• Stored items:

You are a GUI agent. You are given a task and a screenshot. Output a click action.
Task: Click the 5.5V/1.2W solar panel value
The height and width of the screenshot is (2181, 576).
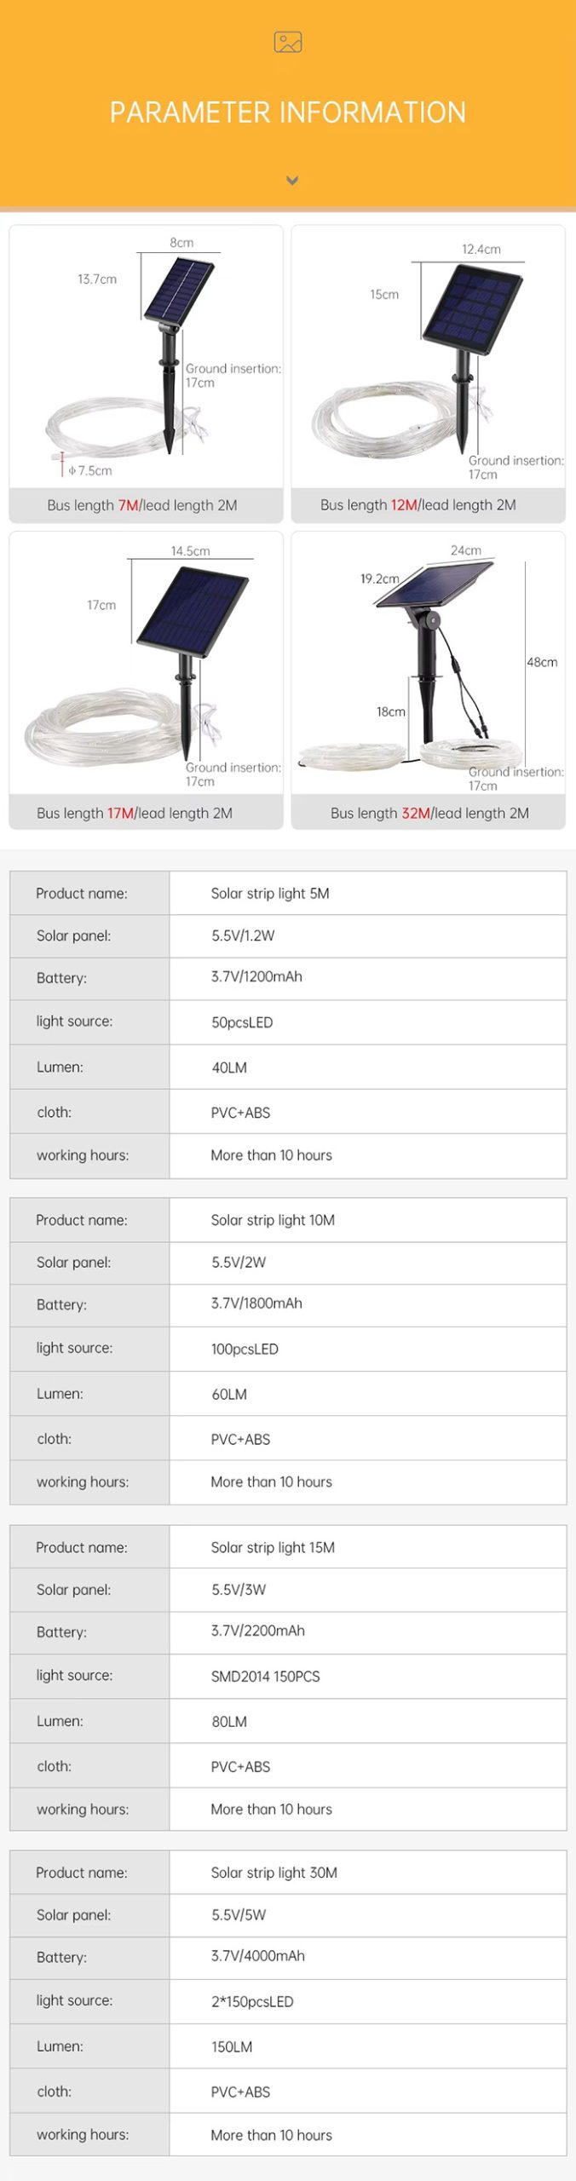pyautogui.click(x=243, y=935)
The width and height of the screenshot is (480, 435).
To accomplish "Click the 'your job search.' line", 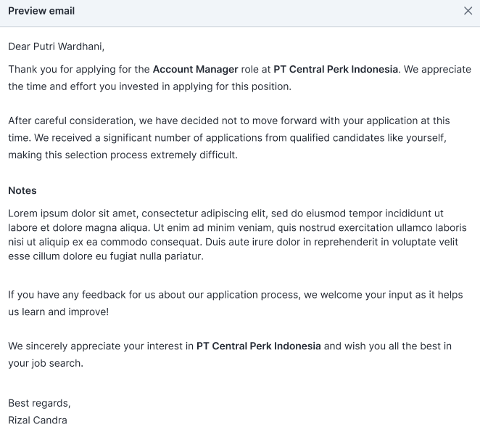I will [x=46, y=362].
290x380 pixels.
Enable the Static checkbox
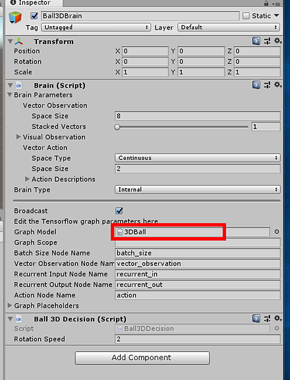coord(246,16)
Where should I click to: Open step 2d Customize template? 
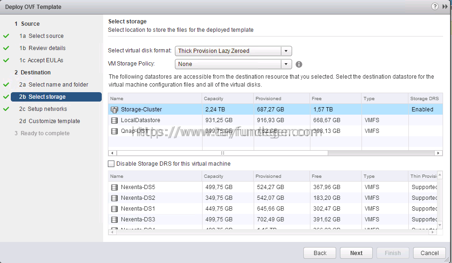point(50,121)
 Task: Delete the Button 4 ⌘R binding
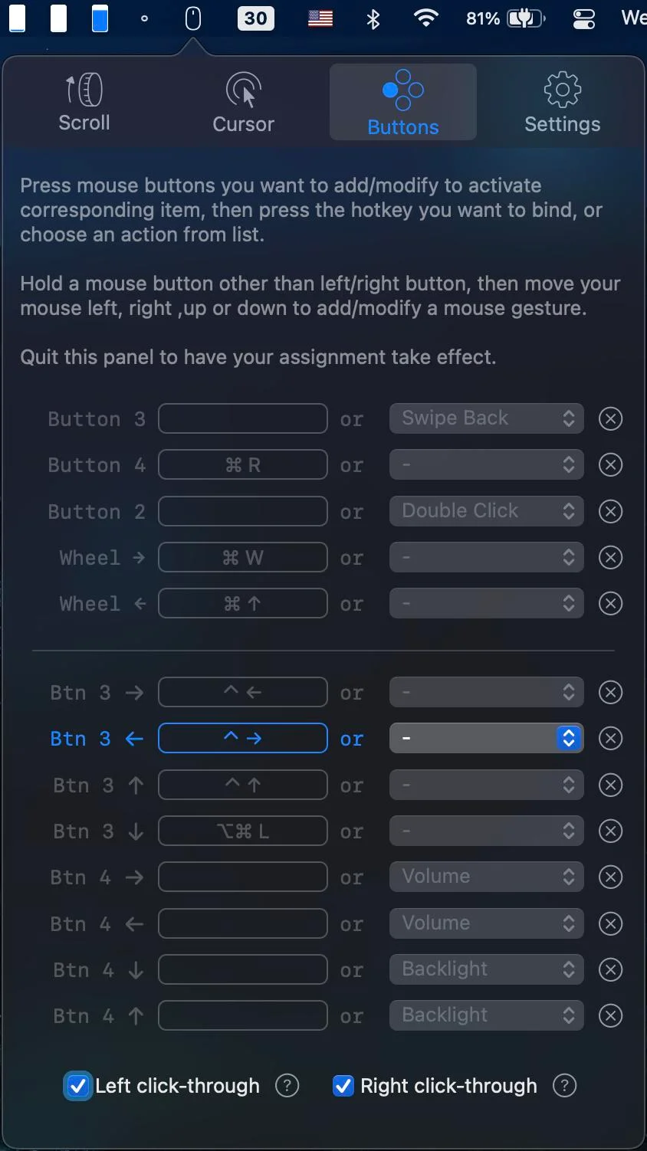(610, 465)
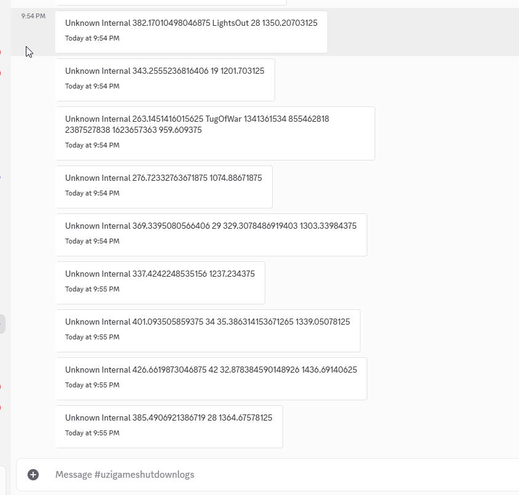The image size is (519, 495).
Task: Click the timestamp under the 343.2555236816406 message
Action: [92, 86]
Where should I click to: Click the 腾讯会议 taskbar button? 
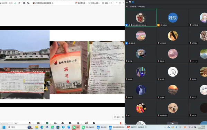tap(102, 127)
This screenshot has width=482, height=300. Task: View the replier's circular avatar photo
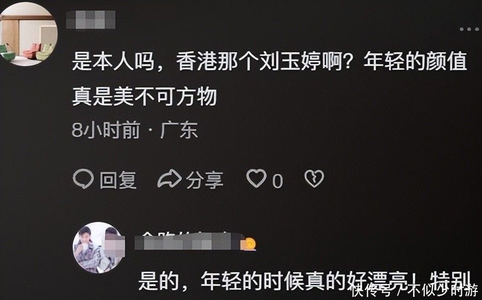click(x=99, y=248)
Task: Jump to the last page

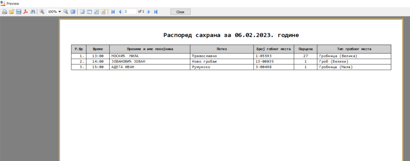Action: tap(156, 12)
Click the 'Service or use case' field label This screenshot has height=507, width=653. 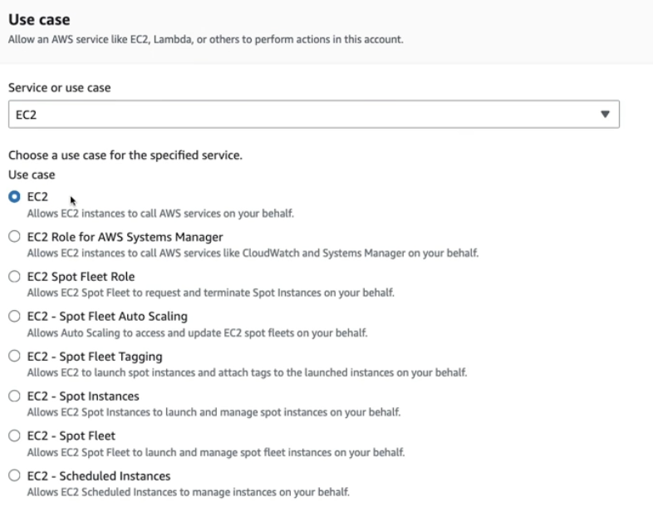[x=59, y=87]
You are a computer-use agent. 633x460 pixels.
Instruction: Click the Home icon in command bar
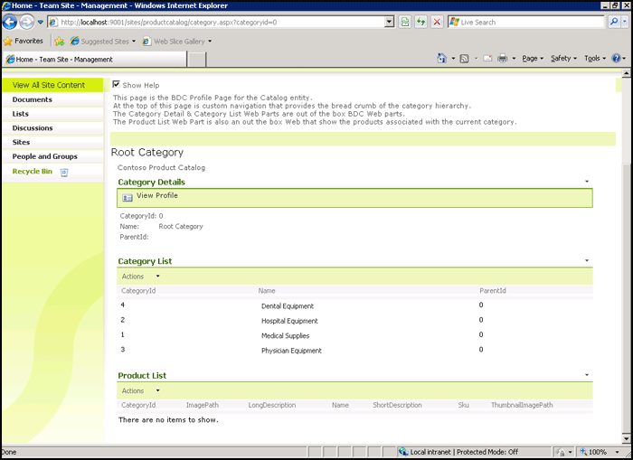(443, 59)
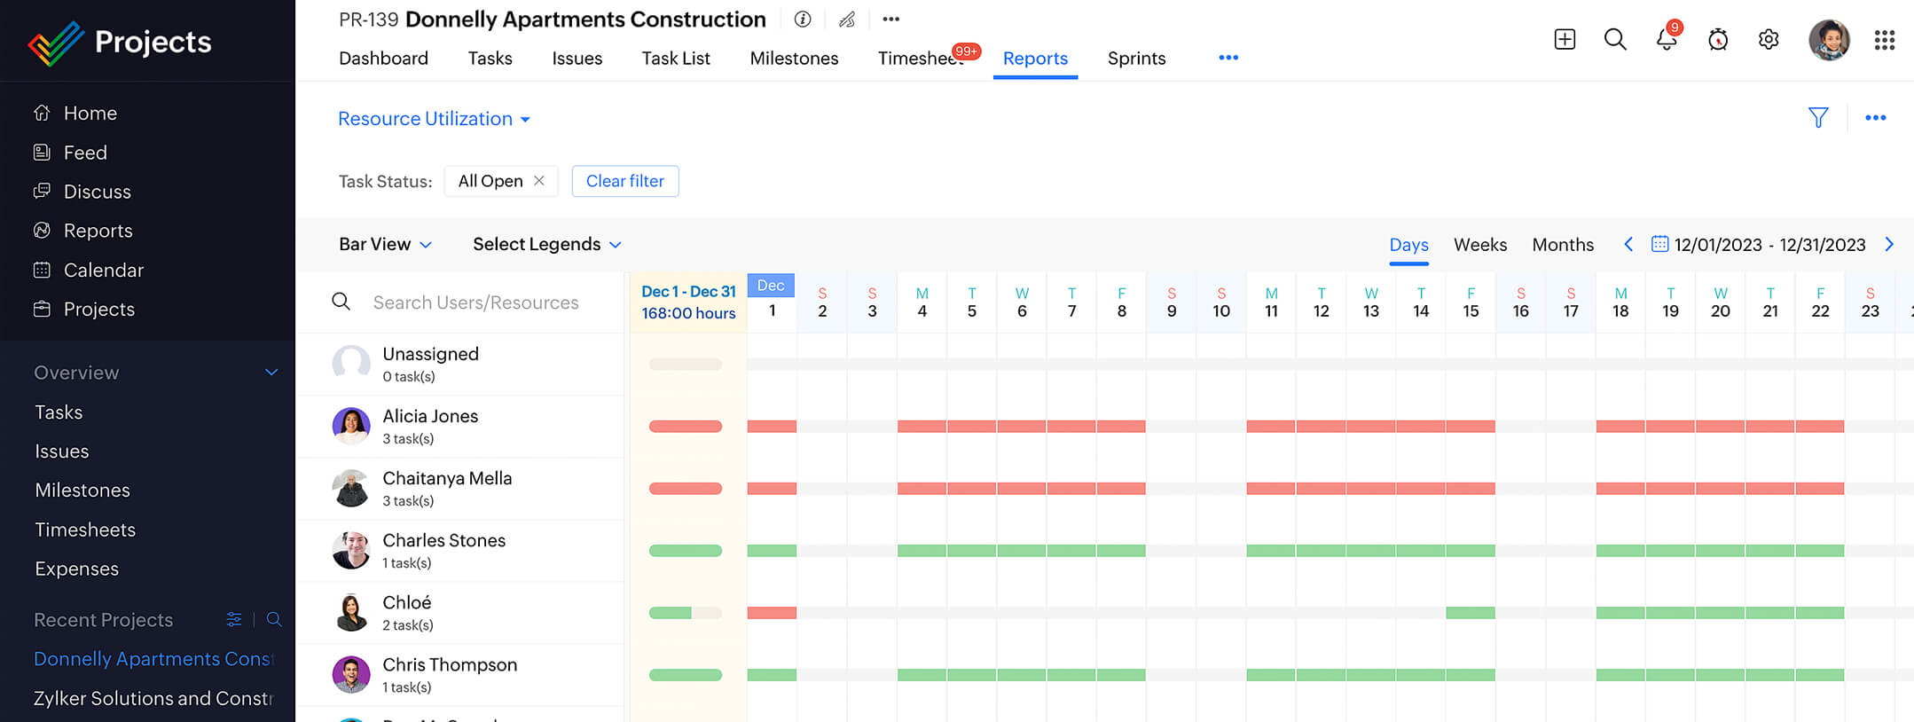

• Task to complete: Task for the records above: copy every line in which the word "pixels" occurs.

• Exercise answer:
290x380 pixels.
You are a computer-use agent. 633x460 pixels.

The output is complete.